The battle of Canadian apparel IPOs has been won
Back in 2017, Fellow Fool contributor Karen Thomas and I faced off over whether Roots or Canada Goose was the better apparel IPO to buy. Karen went with the beaver (Roots), and sided with the Goose. Shockingly, Canada Goose and Roots went in opposite directions. The Goose has more than doubled since my original recommendation, and Roots’ has since seen its share price plummet in value.
So, what caused me to prefer the Goose over the beaver?
Canada Goose exhibited traits that demonstrated that its brand was more powerful at the international level than the Street gave it credit for. In other words, the brand appeared to rank up there with the likes of Apple, as far-fetched as that seemed at the time.

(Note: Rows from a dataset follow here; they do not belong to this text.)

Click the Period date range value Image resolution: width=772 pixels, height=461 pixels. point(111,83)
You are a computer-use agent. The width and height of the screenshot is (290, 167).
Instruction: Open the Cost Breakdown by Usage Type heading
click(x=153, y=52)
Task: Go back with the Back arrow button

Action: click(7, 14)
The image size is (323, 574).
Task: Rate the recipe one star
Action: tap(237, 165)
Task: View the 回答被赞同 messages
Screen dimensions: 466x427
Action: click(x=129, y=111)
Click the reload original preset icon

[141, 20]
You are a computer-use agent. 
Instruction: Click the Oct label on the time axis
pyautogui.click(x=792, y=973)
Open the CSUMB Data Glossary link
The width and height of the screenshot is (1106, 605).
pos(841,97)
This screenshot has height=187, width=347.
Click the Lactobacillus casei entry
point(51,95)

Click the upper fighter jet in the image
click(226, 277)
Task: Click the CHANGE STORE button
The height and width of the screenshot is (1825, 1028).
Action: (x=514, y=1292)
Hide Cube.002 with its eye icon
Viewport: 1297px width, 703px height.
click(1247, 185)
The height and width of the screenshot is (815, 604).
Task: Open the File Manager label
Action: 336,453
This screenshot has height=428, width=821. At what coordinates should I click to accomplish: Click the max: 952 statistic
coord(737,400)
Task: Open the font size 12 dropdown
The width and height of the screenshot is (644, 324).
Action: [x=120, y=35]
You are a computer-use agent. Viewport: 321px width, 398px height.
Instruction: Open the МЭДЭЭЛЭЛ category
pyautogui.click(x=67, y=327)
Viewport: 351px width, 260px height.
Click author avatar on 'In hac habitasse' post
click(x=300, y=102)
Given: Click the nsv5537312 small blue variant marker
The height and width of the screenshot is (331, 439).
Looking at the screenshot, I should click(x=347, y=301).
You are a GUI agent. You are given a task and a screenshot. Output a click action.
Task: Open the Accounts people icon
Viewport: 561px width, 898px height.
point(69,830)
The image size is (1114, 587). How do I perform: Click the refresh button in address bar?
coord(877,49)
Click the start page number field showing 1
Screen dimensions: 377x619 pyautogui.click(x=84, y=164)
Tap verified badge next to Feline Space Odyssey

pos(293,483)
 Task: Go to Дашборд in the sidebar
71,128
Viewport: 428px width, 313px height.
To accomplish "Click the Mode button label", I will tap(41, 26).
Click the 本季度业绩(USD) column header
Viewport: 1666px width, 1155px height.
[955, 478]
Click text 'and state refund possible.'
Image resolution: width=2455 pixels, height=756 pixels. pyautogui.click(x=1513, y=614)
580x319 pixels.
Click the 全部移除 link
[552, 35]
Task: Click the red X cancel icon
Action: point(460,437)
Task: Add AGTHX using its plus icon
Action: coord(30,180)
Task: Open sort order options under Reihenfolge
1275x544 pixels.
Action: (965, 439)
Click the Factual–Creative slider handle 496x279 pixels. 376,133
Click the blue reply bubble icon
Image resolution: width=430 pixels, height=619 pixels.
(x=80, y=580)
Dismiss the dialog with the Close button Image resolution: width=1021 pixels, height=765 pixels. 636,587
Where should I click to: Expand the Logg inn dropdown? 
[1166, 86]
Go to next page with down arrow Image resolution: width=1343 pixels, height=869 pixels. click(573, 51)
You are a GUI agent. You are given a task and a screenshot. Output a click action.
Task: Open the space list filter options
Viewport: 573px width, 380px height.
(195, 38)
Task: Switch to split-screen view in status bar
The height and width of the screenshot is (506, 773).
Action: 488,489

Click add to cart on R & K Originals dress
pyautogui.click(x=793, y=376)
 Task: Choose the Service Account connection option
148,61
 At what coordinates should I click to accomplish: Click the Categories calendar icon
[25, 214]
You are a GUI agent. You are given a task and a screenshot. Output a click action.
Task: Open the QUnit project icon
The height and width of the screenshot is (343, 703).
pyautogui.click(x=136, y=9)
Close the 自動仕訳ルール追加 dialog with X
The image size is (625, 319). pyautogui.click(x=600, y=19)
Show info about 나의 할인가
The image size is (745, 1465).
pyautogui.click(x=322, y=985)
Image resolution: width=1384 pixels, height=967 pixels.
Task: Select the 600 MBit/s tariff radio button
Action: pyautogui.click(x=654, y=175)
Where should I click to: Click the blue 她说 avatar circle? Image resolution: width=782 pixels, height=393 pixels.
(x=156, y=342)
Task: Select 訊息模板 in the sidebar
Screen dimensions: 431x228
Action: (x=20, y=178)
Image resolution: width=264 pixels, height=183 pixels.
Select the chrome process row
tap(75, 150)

“As management aims to increase brand awareness across international markets, I believe Canada Goose will reap the rewards from top-notch pricing power, not just in Canada, but in the U.S. and other international markets.” I wrote on December 2017. “I think Canada Goose has the potential to become the Apple Inc. of the outerwear space. It’s been shown many times in the past that consumers (especially of luxury goods) are willing to pay a little extra for the logo of an established brand. It’s not just a sign of high quality; it’s a status symbol.”
Canada Goose is no longer a domestic story. It’s a global one with “goose spottings” (spotting Canada Goose jackets with the iconic Arctic Program patch) happening from many parts wordwide. This level of branding power will allow further margin expansion that will bolster the bottom line as the Goose proceeds with its top-line bolstering expansion into China.
As for Roots, the brand was quite strong in Canada, but nowhere else. Also, sweatpants and plaid shirts looked like a pretty tough sell outside the confines of Canada. I wasn’t at all optimistic about the company’s growth prospects compared to Canada Goose despite many similarities between the two company’s growth plans (international expansion and e-commerce).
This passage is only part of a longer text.